Regisseurin und Autorin des erwähnten Stücks ist Amma, die auch die Protagonistin des ersten Kapitels ist: Schwarz und lesbisch, sah sie über lange Jahre ihre Rolle vor allem im Protest gegen das Establishment, mit der Inszenierung im Nation Theatre ist sie dort selbst angekommen, so gerne sie sich auch nonkonformistisch-bohemehaft gibt. Ein weiter Weg vom Sozialwohnungsviertel Peckham und der Gesamtschule, wo auch andere der porträtierten Frauen aufwuchsen, so wie Ammas Freundin Shirley, eine desillusionierte Lehrerin, die trotzdem immer wieder vielversprechende Schüler fördert, um ihnen den Weg zu einer guten Universität oder Ausbildung zu ebnen.

Eine von ihnen ist die Finanzexpertin Carole, die es mit Ehrgeiz, harter Arbeit und Talent zur Vizedirektorin geschafft hat - ein Erfolg auch für ihre aus Nigeria eingewanderte und früh verwitwete Mutter Bummi, deren Mathematikstudium in Großbritannien nicht anerkannt wurde. Für die intelligente und tatkräftige Frau blieb nur die Arbeit als Putzfrau, bis sie sich schließlich mit einem eigenen Reingungsbetrieb selbständig macht.

Wie als Kontrapunkt zu urbanem schwarzen Leben gibt es noch mehrere Frauen aus einer Familie in Nordengland, fast schon an der Grenze zu Schottland. Als ein Farmersohn sich in ein früh verwaistes Dienstmädchen mit afrikanischem Vater verliebt, begründen die beiden eine neue Dynastie schwarzer Landbewohner.

Die Atemlosigkeit der Erzählung spiegelt sich in einem Staccato-Satzbau wieder, der über weite Abschnitte buchstäblich ohne Punkt und Komma zurechtkommt. Gleichzeitig schafft es Evaristo, auf jeweils wenigen Buchseiten lebensnahe Frauenfiguren mit Tiefe, Persönlichkeit und Individualität zu entwickeln. Sie mögen Gruppen verkörpern - alleinerziehende Mutter, Künstlerin, Arbeiterin, Karrierefrau, mögen in schwierigen sozialen Verhältnissen leben oder einen steilen Aufstieg erlebt haben, in einer glücklichen oder in einer toxischen Beziehung leben, hetero, lesbisch oder queer-divers.

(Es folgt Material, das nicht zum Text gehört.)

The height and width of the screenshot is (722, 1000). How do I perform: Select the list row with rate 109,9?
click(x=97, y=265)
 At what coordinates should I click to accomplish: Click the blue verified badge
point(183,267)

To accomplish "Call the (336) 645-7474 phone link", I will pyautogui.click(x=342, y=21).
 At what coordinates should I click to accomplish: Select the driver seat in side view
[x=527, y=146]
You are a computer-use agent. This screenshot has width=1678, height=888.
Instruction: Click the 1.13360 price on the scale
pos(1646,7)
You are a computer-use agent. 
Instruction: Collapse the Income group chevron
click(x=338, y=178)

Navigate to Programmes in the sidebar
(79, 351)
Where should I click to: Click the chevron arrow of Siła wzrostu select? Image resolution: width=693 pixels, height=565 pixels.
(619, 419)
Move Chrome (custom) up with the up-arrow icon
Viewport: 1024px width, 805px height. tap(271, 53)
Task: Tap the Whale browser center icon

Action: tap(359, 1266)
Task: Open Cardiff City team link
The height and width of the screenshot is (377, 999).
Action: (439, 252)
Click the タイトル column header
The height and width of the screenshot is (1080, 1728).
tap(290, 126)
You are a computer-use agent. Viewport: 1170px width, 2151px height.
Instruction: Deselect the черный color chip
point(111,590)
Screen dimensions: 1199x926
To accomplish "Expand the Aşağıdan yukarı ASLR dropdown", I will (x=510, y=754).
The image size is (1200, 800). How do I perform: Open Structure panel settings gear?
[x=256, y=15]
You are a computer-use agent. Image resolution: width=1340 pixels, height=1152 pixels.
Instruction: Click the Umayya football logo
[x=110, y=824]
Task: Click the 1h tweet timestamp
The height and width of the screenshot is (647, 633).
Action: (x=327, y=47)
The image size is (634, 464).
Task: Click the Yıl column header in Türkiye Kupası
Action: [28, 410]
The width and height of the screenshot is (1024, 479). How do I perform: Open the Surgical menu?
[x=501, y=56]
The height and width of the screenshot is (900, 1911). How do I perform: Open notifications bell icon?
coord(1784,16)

Was die meisten von ihnen dabei eint, ist die Erfahrung von Rassismus und sich als Frau in einer Gesellschaft durchsetzen zu müssen, in der viele Männer keineswegs von alten Rollenmodellen und-verständnissen Abstand nehmen wollen -sei es im Lehrerzimmer oder in der Business-Etage. Nur die junge Generation, verkörpert in Ammas Tochter Yazz und ihren Freundinnen und Morgan, nach dem harten Weg von Megan zur nicht-binären Selbstidentifikation gelangt und nun einflussreich für Trans-Themen auf social Media, stehen für die jüngere Generation, für die schon viel erkämpft worden ist und die als BiPoc eher einen Hype erleben, sofern sie den privilegierten Hintergrund von Yazz haben. Es gibt eben auch immer die soziale Perspektive - auch wenn das in manchen Diskussionen gerne vergessen wird. Schwarze Erfahrung aus Großbritannien und in den USA, Migrationsgeschichten aus Westafrika und aus der Karibik, unterschiedliche feministische Entwürfe oder traditionelles Rollenverständnis - "Mädchen, Frau, etc" zeigt weibliche und schwarze Vielfalt in der modernen Gesellschaft.